→ **What you are asked to do**:
The entries below are to be retyped exactly. Preserve every word.

→ **Data**:
————————

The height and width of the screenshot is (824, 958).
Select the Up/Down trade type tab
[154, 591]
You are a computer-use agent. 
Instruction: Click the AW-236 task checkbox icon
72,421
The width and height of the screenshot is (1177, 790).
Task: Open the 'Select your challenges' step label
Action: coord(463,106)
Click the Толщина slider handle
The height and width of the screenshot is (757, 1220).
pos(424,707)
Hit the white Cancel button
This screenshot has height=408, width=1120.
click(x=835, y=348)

————————

→ **Answer below**:
The height and width of the screenshot is (824, 958).
Select the Up/Down trade type tab
[154, 591]
You are a computer-use agent. 
Instruction: Click the AW-236 task checkbox icon
72,421
The width and height of the screenshot is (1177, 790).
Task: Open the 'Select your challenges' step label
Action: coord(463,106)
Click the Толщина slider handle
The height and width of the screenshot is (757, 1220).
pos(424,707)
Hit the white Cancel button
This screenshot has height=408, width=1120.
click(x=835, y=348)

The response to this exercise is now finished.